### STATED GOAL A
Answer these questions using the election bill report:
(i) By how many votes to how many was the government bid to prevent amendments rejected?
(ii) At what meeting did Jeremy Corbyn announce that Labour would back an early ballot?
(iii) Who tabled the successful amendment?
### STATED GOAL B
Pick up the election bill report after its final sentence and keep writing it.

### PASSAGE TO READ
Number 10 sources made clear that they regard the changes to the franchise proposed by Labour MPs as attempts to “wreck” the plan for a snap election put forward by prime minister Boris Johnson.
The PM’s official spokesman told reporters that it would be “logistically impossible to deliver” the changes in time for a national vote in little more than five weeks’ time.
A government bid to prevent amendments to its election bill was rejected in the House of Commons by 312 votes to 295.
The UK briefly looked on track for a certain pre-Christmas election, after Jeremy Corbyn announced at Tuesday morning’s shadow cabinet meeting that Labour would back an early ballot now that no-deal Brexit is off the table.
But the party’s shadow leader of the Commons leader Valerie Vaz told MPs that Labour was “surprised and alarmed” at the government’s “unacceptable” motion, designed to rush legislation permitting an election through both Houses within three days.
And backbencher Stella Creasy tabled the successful amendment to lift the government’s proposed bar on changes to its plans.
Mr Johnson said Labour were not interested in delivering Brexit.
“All they want to do is procrastinate,” he said.

### RECORD EXTRACTS
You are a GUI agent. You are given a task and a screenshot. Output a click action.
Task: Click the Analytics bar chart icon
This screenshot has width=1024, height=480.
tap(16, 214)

==

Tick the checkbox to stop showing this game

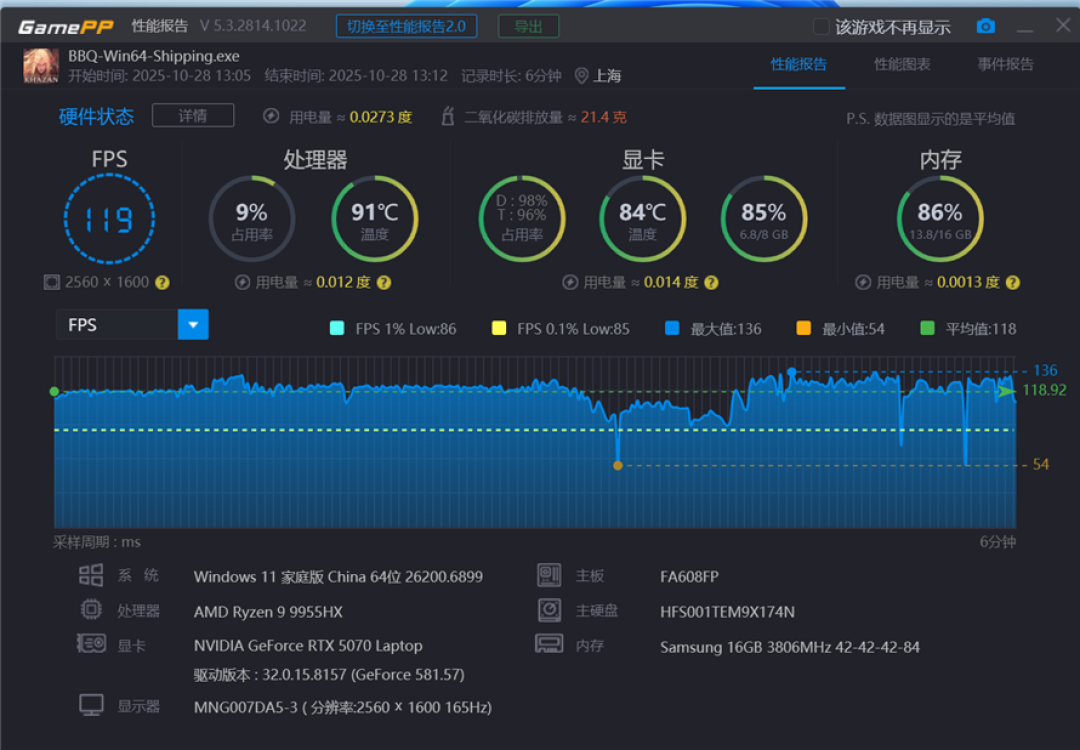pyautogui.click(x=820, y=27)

### WRITTEN RESPONSE A
(i) 312 votes to 295.
(ii) Tuesday morning's shadow cabinet meeting.
(iii) Stella Creasy.

### WRITTEN RESPONSE B
"They don't want to deliver Brexit on 31 October, on 31 November, even on 31 January,” he said.
"They just want to spin it out forever, until the 12th of never. And when the 12th of never eventually comes around, they'll devise one of their complicated parliamentary procedures and move a motion for a further delay and a further extension then."
A Number 10 source said that Labour whips, who were afraid of significant losses for the party in any election, appeared to have “temporarily lost control of Jeremy Corbyn and let him off the leash” and were now seeking to cancel out his election decision by making a public vote impossible.
Any vote to change the franchise for general elections would create at least a six-month delay because of the need to adapt electoral rolls, he suggested.